Once in a while a company wants to shock by releasing a product deemed as revolutionary, although it is basically the same thing as before but under a different wrapping, Zotac's way of doing this being by taking an ordinary GTX 460 graphics card and adding it three DisplayPort connectors next to a DVI-I port.
Since the GF104 GPU was not built in order to run four displays, Zotac had to make some sacrifices, the maximum resolution supported by each monitor being limited to 1600x1200, the dual-link DVI-I port having to be used in order to connect higher resolution displays, going up to 2560x1600.
Apart from the extra display connectors available this is pretty much your
standard GTX 460 based graphics card, the only difference being a minor factory overclock that raises the core speed from 675MHz to 710Mhz.
“Quadruple-display computing is becoming more popular for gaming and office use.

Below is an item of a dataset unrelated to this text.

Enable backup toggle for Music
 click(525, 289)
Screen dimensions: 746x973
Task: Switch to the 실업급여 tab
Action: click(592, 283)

With the new Zotac GeForce GTX 460 3DP we can deliver quadruple-display computing with NVIDIA Fermi architecture from a single graphics card, a world’s first,” said Carsten Berger, marketing director, ZOTAC International.
I doubt this would see to much office work in its lifetime since buying a GTX 460 for Outlook duty would be overkill, gaming being a much more likely scenario for such a graphics card but this would have to compete with
AMD Radeon based solutions that offer Eyefinity support while three monitor gaming would only be possible in older titles that don't have such high performance requirements since the GTX 460 doesn't have the graphics power necessary in order to push all those pixels needed for a tri-monitor setup.
No words on pricing just yet, but if
Zotac wants this thing to succeed then it should be priced similar to the rest of the GTX 460 solutions available, since this doesn't bring all that much when it comes down to functionality, going for a triple monitor setup also meaning you would have to pay extra for those DisplayPort to DVI adapters necessary that don't come bundled with this board.